DOCUMENT PASSAGE
= Hélio Lourenço de Oliveira =

Brazilian physician (1917–1985)

Hélio Lourenço de Oliveira during his time as professor of internal medicine at Faculdade de Medicina de Ribeirão Preto.

Hélio Lourenço de Oliveira (July 9, 1917, Porto Ferreira, Brazil – March 14, 1985, Ribeirão Preto, Brazil) was a Brazilian physician and academic.

Hélio Lourenço de Oliveira was a professor of Internal medicine and acting President (Reitor) of the University of São Paulo between October, 8th, 1968 and April, 29th, 1969. During his short tenure as head of the University of São Paulo, he actively pursued university reforms, repealed the repression of students by police forces and objected the arbitrary political persecution within the university enforced by the military regime who ruled the country.

Forced out of the university by an arbitrary governmental decree, Oliveira moved with part of his family to Alexandria, Egypt, where he lived and worked for the World Health Organization and the UNESCO until 1972.

Back to Ribeirão Preto, Brazil, he resumed his medical activities and was reintegrated to the University of São Paulo in 1980, being elected dean of the Medicine School of Ribeirão Preto in 1983.

Received a posthumous tribute by the University of São Paulo when he was integrated to the hall of its former Presidents.

(Stored data)
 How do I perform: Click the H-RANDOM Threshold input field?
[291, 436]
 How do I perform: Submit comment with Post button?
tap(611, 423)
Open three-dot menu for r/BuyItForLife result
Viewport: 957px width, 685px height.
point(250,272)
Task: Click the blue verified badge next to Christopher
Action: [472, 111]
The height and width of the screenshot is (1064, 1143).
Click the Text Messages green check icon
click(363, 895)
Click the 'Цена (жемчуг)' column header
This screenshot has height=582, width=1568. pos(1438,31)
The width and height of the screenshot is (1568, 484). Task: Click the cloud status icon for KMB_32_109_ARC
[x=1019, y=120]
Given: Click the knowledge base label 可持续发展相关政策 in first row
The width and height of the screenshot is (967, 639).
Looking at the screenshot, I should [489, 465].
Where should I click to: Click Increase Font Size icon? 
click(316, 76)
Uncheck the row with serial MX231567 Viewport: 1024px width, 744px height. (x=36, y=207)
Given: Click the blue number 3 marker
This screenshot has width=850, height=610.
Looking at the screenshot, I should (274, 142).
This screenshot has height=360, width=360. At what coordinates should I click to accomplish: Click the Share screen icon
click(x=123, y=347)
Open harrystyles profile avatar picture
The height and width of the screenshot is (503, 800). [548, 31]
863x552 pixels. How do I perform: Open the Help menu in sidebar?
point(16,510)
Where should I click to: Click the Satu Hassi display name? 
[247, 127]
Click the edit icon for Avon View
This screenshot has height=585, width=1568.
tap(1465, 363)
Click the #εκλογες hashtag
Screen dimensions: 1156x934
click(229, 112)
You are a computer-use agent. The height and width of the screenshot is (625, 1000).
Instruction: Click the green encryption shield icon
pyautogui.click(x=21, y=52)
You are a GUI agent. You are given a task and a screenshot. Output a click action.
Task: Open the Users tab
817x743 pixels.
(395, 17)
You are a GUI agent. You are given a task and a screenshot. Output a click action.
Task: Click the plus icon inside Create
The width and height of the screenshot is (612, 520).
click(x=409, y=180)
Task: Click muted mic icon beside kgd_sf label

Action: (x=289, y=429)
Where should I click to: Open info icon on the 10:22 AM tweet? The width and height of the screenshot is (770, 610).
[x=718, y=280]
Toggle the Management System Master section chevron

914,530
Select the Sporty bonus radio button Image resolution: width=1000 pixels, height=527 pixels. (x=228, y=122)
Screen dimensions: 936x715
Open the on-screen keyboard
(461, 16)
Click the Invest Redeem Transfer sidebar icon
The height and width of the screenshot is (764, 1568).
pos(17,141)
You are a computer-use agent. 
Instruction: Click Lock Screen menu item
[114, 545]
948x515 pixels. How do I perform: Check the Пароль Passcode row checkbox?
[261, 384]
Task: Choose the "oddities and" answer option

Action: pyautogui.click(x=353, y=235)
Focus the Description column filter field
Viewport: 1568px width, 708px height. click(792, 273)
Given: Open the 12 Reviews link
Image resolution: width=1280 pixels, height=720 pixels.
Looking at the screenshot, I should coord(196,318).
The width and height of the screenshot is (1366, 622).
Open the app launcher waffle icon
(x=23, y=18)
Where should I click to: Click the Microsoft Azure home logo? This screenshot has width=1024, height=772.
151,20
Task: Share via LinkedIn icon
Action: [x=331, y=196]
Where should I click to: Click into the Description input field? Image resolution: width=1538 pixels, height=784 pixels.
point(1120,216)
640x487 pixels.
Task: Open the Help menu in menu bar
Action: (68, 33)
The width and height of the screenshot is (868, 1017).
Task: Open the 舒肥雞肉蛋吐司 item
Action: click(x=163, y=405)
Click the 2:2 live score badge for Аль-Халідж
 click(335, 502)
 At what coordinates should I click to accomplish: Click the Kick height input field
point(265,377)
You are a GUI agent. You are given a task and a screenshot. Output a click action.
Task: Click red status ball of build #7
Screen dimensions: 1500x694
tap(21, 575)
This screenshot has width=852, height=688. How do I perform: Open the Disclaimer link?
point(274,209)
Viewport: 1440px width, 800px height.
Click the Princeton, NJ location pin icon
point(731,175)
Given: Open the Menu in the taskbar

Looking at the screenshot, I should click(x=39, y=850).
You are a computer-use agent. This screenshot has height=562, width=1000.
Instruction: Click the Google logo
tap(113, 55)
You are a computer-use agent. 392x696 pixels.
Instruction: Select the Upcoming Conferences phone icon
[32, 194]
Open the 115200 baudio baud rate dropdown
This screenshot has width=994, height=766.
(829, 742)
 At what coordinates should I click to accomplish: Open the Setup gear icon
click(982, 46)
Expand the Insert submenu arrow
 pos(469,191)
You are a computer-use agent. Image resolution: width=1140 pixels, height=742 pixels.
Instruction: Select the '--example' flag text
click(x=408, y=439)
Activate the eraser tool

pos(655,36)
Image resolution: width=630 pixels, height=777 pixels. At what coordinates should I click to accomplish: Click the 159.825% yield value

WHAT IS NEEDED
Answer these questions using the text about Hélio Lourenço de Oliveira above.
1. Between which dates was he acting President of the University of São Paulo?
2. To which city did he move after being forced out of the university?
3. In what year was he reintegrated to the University of São Paulo?

EXERCISE OUTPUT
1. Between October 8, 1968 and April 29, 1969.
2. Alexandria, Egypt.
3. 1980.